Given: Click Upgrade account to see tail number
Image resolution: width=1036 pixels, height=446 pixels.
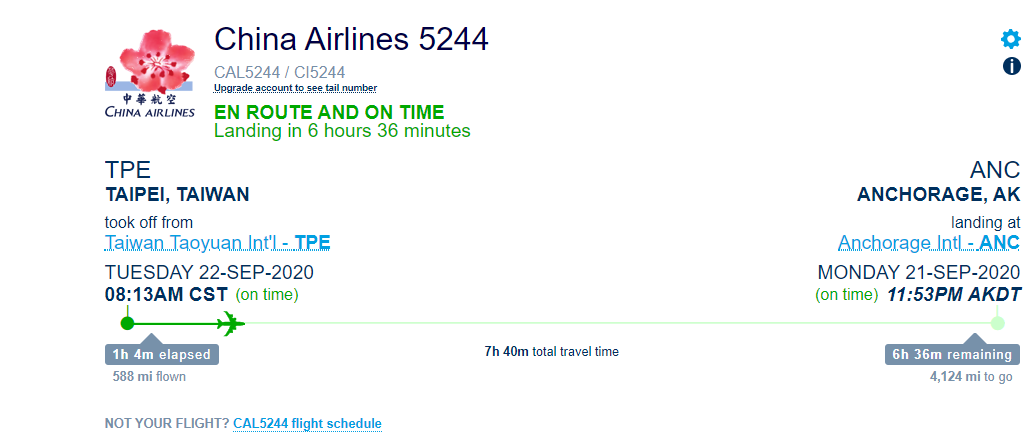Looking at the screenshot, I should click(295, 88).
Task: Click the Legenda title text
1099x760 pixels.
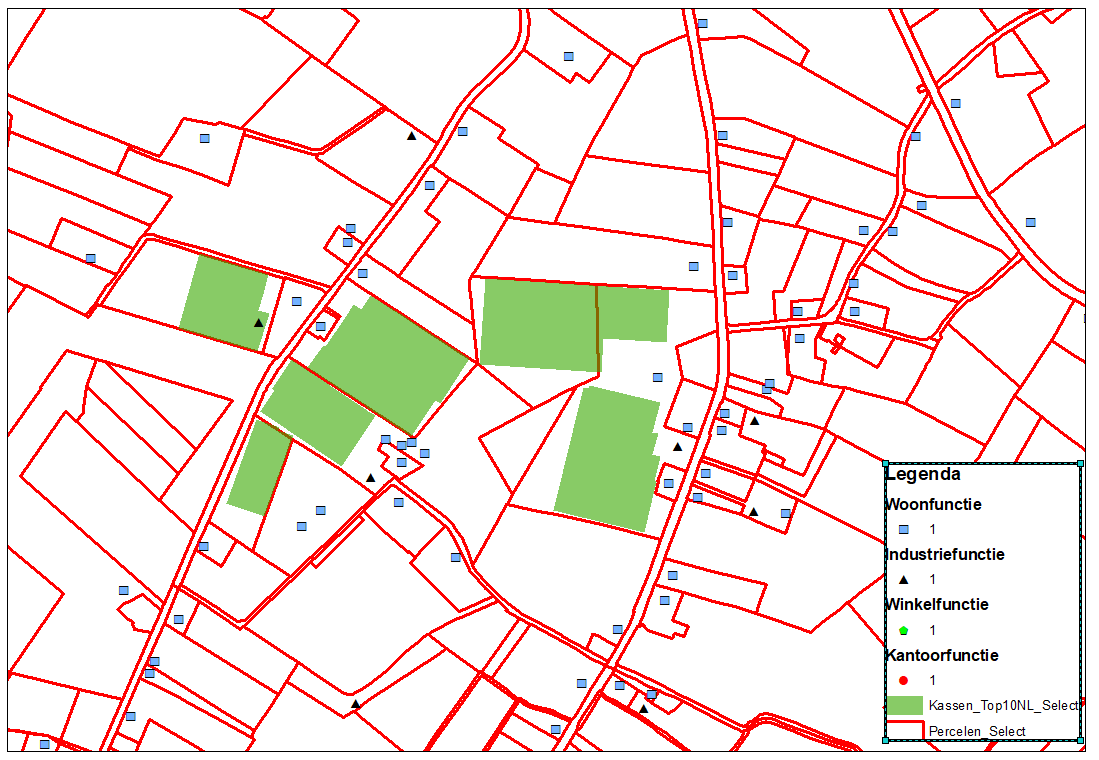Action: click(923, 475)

▬▬▬

Please copy the data shown above, line by line and exactly, omitting the images.

* THE ANSWER
Given: Click Upgrade account to see tail number
Image resolution: width=1036 pixels, height=446 pixels.
Looking at the screenshot, I should click(295, 88).
Task: Click the Legenda title text
1099x760 pixels.
Action: click(923, 475)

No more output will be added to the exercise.